To see Jon Hopkins perform is to both question and re-evaluate what one defines as music and the sensory impact of sound. After the ‘being-one-with-the-experience’ situation at Meredith there was always a bit of lingering doubt as to whether our enjoyment was somewhat aided by the cover of darkness and all that Friday night at Meredith brings. Thankfully, his performance at Laneway was every bit as arresting as the last time. He went pretty hard from early on, and drew the crowd in immediately. The ~30 minutes I saw felt like about 5 as the sounds bent and shifted, washing through the crowd and drawing a pure visceral response for the awe-struck audience. I heard that by the end of his set he’d been given the Golden Plains ‘shoe’, which is a little odd but I can understand how after the full hour you’d be looking for something, anything, to express what you just went though.
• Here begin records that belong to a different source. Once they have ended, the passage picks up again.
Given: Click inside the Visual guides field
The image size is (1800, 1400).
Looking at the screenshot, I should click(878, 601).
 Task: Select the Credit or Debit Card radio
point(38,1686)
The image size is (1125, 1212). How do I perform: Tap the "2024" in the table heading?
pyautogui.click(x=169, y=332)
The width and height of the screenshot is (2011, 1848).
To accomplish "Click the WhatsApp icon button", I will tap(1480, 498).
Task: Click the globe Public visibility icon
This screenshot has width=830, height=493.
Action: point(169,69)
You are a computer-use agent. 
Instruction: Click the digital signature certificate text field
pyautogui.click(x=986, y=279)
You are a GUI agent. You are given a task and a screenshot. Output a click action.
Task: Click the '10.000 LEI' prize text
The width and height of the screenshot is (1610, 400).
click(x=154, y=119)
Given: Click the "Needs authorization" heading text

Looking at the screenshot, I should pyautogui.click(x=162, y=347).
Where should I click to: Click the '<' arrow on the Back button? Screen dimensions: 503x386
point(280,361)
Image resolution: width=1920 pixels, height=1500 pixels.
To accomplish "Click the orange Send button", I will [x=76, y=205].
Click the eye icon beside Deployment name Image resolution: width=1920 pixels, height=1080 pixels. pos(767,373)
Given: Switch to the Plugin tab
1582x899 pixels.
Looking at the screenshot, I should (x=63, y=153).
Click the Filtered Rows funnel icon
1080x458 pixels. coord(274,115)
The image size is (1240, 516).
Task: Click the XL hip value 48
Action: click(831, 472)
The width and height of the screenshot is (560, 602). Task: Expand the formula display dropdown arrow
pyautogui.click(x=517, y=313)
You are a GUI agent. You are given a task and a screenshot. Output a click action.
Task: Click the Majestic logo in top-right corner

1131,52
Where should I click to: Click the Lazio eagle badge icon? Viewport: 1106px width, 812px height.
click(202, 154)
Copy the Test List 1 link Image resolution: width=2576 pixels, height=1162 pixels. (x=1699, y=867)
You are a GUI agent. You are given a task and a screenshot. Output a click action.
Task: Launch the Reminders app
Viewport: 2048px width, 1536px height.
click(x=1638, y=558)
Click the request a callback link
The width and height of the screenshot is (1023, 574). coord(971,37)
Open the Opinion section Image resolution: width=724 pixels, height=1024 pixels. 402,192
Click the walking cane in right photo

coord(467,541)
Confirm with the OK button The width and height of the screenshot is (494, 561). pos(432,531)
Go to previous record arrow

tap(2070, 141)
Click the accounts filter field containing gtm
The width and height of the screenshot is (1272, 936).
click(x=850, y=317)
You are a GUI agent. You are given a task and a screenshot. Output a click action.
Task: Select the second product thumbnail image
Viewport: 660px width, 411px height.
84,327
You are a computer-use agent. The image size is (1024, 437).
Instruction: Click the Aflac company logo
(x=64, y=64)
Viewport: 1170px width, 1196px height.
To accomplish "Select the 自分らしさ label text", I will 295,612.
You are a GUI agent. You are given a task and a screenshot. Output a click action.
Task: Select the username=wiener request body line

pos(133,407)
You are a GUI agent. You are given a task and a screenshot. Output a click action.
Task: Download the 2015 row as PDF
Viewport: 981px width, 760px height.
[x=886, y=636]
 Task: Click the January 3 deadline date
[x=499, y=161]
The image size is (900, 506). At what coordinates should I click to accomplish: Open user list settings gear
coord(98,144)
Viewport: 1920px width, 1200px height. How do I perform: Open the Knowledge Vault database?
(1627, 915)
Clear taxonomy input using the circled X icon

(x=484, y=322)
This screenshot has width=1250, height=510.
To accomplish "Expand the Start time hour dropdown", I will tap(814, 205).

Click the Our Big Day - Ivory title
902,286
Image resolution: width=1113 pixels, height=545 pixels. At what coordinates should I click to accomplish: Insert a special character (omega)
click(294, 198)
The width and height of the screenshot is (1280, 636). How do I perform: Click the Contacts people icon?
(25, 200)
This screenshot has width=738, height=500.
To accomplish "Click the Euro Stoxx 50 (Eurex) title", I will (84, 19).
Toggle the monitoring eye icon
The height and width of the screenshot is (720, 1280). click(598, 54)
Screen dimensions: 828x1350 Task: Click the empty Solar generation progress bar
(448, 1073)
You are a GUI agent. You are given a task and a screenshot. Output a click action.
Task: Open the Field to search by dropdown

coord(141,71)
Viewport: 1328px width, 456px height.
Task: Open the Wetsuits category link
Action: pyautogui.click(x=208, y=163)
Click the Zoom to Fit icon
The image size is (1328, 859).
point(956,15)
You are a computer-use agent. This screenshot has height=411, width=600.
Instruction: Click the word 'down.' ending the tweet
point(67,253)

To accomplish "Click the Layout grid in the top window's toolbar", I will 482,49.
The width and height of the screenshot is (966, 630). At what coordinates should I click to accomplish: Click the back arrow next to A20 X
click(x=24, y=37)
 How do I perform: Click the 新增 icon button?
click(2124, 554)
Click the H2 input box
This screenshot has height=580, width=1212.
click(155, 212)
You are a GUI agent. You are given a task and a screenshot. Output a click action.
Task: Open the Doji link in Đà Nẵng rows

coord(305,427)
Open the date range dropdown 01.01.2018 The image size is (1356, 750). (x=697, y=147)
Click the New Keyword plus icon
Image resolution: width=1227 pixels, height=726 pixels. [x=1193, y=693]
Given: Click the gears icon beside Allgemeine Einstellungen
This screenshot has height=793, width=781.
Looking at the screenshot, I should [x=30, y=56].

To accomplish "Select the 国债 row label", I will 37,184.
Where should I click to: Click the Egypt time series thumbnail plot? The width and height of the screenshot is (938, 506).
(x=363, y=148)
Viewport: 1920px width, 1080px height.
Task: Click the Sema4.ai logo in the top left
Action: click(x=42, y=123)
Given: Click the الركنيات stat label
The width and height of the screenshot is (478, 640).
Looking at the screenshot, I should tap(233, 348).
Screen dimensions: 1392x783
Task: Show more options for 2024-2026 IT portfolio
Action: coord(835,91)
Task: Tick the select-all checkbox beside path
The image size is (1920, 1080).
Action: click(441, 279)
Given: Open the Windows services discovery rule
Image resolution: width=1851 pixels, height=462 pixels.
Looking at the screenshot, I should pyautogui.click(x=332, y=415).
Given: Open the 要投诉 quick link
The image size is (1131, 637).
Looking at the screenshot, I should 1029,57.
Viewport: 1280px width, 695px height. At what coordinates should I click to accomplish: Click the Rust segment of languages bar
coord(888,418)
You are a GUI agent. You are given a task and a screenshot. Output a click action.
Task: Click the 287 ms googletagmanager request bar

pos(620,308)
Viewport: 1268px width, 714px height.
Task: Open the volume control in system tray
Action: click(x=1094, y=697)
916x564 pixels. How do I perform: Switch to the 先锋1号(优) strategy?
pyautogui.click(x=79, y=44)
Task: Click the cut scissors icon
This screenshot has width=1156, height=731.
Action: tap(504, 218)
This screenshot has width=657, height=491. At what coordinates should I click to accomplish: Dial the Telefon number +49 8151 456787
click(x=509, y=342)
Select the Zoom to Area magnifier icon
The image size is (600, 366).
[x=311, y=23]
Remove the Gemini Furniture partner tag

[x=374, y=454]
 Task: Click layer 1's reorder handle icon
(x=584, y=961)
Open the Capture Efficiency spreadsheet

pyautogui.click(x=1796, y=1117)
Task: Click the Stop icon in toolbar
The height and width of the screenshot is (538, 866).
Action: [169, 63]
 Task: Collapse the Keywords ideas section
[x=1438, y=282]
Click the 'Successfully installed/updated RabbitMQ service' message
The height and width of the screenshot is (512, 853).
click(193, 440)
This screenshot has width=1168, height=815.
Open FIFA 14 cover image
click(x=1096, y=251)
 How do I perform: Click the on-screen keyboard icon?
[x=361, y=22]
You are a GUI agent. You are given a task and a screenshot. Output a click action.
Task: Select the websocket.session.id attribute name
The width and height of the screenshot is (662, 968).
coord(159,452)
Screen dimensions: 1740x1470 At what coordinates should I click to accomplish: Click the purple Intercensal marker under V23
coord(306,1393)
With weary legs I bolted up to Caribou to catch the last few minutes of daylight and caught the second half of the epic ‘Our Love’ tune. A brilliant live outfit and armed with arguably their best record yet, they put on a compelling stage show: dressed in white and forming almost a circle. Most importantly, they take some great left-of-centre tunes and rework them into an incredibly cohesive (and often bangin’) live arrangement. The new stuff sounded exceptional (Mars was soooo good), but the biggest reception came for Odessa and the obligatory 8 minute closing version of Sun that shot things into the stratosphere. A set so good that it would have been the highlight of the day if not for the unbelievable quality beforehand.
I was a bit worn out after that, and while St Vincent was pretty awesome in a future-pop way she never quite grabbed me as much as I would have liked; I suspect it was more me than her though. Still, there’s no one out there doing anything that’s similar to her and that’s pretty damn cool. Rattlesnake was wicked. I ducked down to see Banks to finish off the night and while she had a massive crowd, she seemed to lack the arresting stage presence that would have really nailed it. The sound was pretty rubbish where I was too, which didn’t help. Still, finishing her set with Beggin’ for Thread I realised what an amazing pop song it is. You could see it topping the charts for weeks if performed by Rhianna, or similar…
15 bands, 10 hours, tired legs. Chalk that down as another massive win for the St Jerome’s crew.